* [Directions for this task]: Your answer must be the full listing, reproduced exactly.

* [Data provided]:
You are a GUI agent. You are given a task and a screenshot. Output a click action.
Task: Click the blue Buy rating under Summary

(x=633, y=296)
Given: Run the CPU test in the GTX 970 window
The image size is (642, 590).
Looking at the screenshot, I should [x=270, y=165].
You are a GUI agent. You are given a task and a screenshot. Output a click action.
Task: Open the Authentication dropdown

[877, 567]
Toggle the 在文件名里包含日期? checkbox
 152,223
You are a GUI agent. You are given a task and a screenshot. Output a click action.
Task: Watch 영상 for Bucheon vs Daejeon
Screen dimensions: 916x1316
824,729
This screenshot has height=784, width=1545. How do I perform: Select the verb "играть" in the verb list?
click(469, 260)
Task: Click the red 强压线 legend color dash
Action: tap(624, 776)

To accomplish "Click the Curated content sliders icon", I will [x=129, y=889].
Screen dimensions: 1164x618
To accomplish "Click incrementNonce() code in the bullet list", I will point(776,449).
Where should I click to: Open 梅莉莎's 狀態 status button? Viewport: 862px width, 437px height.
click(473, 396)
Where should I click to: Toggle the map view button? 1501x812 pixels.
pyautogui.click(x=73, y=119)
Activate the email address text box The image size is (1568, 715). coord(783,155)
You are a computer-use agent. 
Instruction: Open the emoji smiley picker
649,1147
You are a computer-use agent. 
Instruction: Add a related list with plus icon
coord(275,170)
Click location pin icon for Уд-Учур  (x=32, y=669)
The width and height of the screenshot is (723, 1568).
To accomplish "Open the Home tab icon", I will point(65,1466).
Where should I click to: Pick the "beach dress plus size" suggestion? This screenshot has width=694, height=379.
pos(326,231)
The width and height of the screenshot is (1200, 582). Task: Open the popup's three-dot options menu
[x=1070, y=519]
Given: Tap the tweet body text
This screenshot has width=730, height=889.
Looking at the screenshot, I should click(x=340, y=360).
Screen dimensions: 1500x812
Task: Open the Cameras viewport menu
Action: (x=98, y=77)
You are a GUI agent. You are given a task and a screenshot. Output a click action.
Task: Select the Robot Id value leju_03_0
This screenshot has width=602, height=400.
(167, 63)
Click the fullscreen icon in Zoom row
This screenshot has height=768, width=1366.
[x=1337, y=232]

* [Solution below]:
You are a GUI agent. You are given a task and a screenshot. Output a click action.
Task: Click the blue Buy rating under Summary

(x=633, y=296)
Given: Run the CPU test in the GTX 970 window
The image size is (642, 590).
Looking at the screenshot, I should [x=270, y=165].
You are a GUI agent. You are given a task and a screenshot. Output a click action.
Task: Open the Authentication dropdown

[877, 567]
Toggle the 在文件名里包含日期? checkbox
 152,223
You are a GUI agent. You are given a task and a screenshot. Output a click action.
Task: Watch 영상 for Bucheon vs Daejeon
Screen dimensions: 916x1316
824,729
This screenshot has height=784, width=1545. How do I perform: Select the verb "играть" in the verb list?
click(469, 260)
Task: Click the red 强压线 legend color dash
Action: tap(624, 776)

To accomplish "Click the Curated content sliders icon", I will [x=129, y=889].
Screen dimensions: 1164x618
To accomplish "Click incrementNonce() code in the bullet list", I will point(776,449).
Where should I click to: Open 梅莉莎's 狀態 status button? Viewport: 862px width, 437px height.
click(473, 396)
Where should I click to: Toggle the map view button? 1501x812 pixels.
pyautogui.click(x=73, y=119)
Activate the email address text box The image size is (1568, 715). coord(783,155)
You are a computer-use agent. 
Instruction: Open the emoji smiley picker
649,1147
You are a computer-use agent. 
Instruction: Add a related list with plus icon
coord(275,170)
Click location pin icon for Уд-Учур  (x=32, y=669)
The width and height of the screenshot is (723, 1568).
To accomplish "Open the Home tab icon", I will point(65,1466).
Where should I click to: Pick the "beach dress plus size" suggestion? This screenshot has width=694, height=379.
pos(326,231)
The width and height of the screenshot is (1200, 582). Task: Open the popup's three-dot options menu
[x=1070, y=519]
Given: Tap the tweet body text
This screenshot has width=730, height=889.
Looking at the screenshot, I should click(x=340, y=360).
Screen dimensions: 1500x812
Task: Open the Cameras viewport menu
Action: (x=98, y=77)
You are a GUI agent. You are given a task and a screenshot. Output a click action.
Task: Select the Robot Id value leju_03_0
This screenshot has width=602, height=400.
(167, 63)
Click the fullscreen icon in Zoom row
This screenshot has height=768, width=1366.
[x=1337, y=232]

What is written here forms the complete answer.